### ТЕКСТ ИНТЕРВЬЮ
Не страшно было выступать в таком юном возрасте?
Ребёнок идёт на концерт без страха, он чувствует любопытство, ему интересно. И это самое лучшее состояние. Совсем не испытывать волнение нельзя – это исключено самим творческим процессом. Когда ты играешь Шопена – ты должен передать его музыку в своём видении и слышании, и такое творческое волнение всегда должно присутствовать. Но психоз, паника перед выступлением – это неправильно, артист должен быть выше этого страха. Когда я впервые выступал в филармонии Лос-Анжелеса (это вообще был мой первый концерт в Америке) – тогда, стоя перед залом на три с половиной тысячи мест,ъ я впервые почувствовал какое-то нервное сосание под ложечкой. Я понимал, что я должен показать американцам, кто я есть, что я из себя представляю. Я играл Скрябина, три прелюдии; сыграл – а зал молчит. Ну всё, думаю, провал… И вдруг зал взрывается такими аплодисментами, таким рёвом, такой овацией, каких я ещё не слышал.

А вообще слушатели разных стран различаются – восприятием, реакцией на музыку?
И.Л. Почти ничем. Хотя… Если, к примеру, играть Моцарта в Австрии – это экзамен. Ты должен показать своего личного Моцарта, это проверка на качество, на восприятие и на стиль. Они там такие педанты – малейшая ошибка, малейшее отклонение воспринимается как нечто непоправимое. Поэтому исполнитель там очень скован этими требованиями.

Как бы вы охарактеризовали современную классическую музыку, современное исполнительское искусство?
######
- **ЧТО СДЕЛАТЬ**:
#1 Выпишите из интервью без изменений всё, что идёт от «И.Л. Почти ничем.» до «современное исполнительское искусство?».
#2 Перепишите фрагмент списка от строки, в которой стоит «coordinates (405, 593).», и до самого конца списка, заменив «Identify the location of» на «Find the position of». Остальное должно остаться без изменений.
### СТРОКИ СПИСКА
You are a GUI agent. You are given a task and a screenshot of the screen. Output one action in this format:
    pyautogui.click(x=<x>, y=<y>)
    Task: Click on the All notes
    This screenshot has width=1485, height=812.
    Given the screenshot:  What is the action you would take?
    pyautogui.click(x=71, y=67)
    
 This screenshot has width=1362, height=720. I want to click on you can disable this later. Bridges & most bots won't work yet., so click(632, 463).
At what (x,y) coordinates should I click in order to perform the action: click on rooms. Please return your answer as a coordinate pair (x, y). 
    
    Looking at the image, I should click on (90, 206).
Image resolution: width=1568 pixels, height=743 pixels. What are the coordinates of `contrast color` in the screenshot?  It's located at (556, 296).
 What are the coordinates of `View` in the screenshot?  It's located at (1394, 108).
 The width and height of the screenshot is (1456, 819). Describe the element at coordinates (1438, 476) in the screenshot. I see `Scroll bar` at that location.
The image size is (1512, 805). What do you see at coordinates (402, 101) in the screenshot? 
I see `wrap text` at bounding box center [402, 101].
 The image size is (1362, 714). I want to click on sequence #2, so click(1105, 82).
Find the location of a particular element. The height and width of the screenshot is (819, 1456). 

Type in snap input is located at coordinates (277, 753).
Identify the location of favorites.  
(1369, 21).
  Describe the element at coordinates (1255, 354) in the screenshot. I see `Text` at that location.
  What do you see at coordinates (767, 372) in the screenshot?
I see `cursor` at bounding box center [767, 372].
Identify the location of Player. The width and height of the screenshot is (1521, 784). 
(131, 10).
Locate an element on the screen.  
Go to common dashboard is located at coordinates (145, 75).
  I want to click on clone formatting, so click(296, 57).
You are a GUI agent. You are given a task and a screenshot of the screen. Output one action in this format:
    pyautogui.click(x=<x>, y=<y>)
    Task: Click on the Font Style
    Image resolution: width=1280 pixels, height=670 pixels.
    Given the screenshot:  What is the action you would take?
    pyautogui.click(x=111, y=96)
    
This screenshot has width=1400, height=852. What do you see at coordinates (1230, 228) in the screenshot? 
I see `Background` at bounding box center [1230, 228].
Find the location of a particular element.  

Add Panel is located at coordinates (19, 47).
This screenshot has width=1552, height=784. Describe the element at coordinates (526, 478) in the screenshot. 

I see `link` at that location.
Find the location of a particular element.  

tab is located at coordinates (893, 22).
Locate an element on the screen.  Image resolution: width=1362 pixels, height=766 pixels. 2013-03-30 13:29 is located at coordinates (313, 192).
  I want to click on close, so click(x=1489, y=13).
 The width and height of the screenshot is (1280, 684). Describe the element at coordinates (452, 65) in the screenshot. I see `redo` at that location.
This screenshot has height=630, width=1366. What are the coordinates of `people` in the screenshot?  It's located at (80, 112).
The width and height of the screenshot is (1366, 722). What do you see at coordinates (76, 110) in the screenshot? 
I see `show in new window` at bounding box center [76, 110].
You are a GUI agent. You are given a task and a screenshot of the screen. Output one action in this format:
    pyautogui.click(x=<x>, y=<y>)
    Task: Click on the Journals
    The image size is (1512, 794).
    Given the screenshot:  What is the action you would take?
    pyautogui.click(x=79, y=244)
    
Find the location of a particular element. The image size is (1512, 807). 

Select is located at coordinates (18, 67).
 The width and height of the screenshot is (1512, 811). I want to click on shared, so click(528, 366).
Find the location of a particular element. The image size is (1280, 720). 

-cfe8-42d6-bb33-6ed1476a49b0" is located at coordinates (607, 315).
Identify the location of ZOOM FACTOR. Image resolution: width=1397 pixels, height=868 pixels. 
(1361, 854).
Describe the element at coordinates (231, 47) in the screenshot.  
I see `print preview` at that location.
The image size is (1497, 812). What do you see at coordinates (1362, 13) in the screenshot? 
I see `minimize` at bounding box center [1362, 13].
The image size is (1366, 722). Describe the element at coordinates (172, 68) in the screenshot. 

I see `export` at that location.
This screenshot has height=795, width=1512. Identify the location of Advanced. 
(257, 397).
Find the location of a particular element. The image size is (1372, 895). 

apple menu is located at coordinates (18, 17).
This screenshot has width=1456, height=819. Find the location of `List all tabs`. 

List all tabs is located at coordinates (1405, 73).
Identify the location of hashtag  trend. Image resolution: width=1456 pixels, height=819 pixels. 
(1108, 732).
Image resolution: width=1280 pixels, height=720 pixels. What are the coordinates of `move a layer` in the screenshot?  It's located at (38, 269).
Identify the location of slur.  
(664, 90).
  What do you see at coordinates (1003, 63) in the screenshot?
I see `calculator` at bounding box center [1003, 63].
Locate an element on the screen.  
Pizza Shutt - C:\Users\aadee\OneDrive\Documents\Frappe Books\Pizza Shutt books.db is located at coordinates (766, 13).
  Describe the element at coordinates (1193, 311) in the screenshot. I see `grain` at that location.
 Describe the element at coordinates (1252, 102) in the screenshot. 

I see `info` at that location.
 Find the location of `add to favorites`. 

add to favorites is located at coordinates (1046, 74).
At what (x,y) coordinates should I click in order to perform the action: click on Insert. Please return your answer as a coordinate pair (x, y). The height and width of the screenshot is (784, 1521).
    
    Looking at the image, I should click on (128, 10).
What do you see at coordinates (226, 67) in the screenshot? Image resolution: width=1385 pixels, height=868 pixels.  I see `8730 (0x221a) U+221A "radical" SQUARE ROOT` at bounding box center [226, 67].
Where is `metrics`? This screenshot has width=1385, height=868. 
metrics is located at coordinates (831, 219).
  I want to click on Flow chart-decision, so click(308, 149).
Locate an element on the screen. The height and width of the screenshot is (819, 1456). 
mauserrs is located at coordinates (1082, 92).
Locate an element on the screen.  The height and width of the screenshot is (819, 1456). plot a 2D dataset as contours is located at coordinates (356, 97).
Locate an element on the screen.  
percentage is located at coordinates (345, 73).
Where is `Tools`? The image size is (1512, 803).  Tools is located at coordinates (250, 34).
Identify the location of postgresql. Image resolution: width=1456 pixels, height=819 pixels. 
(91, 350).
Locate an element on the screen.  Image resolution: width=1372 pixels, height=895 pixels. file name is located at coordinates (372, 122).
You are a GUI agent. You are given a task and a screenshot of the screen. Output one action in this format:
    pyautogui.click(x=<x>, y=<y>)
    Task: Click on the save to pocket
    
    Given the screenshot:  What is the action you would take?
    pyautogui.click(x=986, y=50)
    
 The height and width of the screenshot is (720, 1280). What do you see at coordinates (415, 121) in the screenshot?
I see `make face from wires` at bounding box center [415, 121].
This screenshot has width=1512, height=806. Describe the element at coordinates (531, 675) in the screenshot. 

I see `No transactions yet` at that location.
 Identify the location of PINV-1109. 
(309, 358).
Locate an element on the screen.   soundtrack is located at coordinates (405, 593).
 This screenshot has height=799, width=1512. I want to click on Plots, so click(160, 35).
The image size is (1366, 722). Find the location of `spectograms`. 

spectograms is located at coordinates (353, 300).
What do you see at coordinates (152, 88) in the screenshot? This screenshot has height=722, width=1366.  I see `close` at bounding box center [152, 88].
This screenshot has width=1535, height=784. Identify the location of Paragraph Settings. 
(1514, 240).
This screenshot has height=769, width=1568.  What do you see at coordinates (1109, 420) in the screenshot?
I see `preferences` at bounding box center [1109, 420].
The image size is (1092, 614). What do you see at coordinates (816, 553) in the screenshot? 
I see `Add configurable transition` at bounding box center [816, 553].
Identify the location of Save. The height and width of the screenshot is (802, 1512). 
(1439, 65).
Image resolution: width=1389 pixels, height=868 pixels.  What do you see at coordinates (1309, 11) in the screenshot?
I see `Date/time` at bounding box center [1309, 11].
######
- **ОТВЕТЫ**:
#1
И.Л. Почти ничем. Хотя… Если, к примеру, играть Моцарта в Австрии – это экзамен. Ты должен показать своего личного Моцарта, это проверка на качество, на восприятие и на стиль. Они там такие педанты – малейшая ошибка, малейшее отклонение воспринимается как нечто непоправимое. Поэтому исполнитель там очень скован этими требованиями.

Как бы вы охарактеризовали современную классическую музыку, современное исполнительское искусство?

#2
Locate an element on the screen.   soundtrack is located at coordinates (405, 593).
 This screenshot has height=799, width=1512. I want to click on Plots, so click(160, 35).
The image size is (1366, 722). Find the location of `spectograms`. 

spectograms is located at coordinates (353, 300).
What do you see at coordinates (152, 88) in the screenshot? This screenshot has height=722, width=1366.  I see `close` at bounding box center [152, 88].
This screenshot has width=1535, height=784. Find the position of Paragraph Settings. 
(1514, 240).
This screenshot has height=769, width=1568.  What do you see at coordinates (1109, 420) in the screenshot?
I see `preferences` at bounding box center [1109, 420].
The image size is (1092, 614). What do you see at coordinates (816, 553) in the screenshot? 
I see `Add configurable transition` at bounding box center [816, 553].
Find the position of Save. The height and width of the screenshot is (802, 1512). 
(1439, 65).
Image resolution: width=1389 pixels, height=868 pixels.  What do you see at coordinates (1309, 11) in the screenshot?
I see `Date/time` at bounding box center [1309, 11].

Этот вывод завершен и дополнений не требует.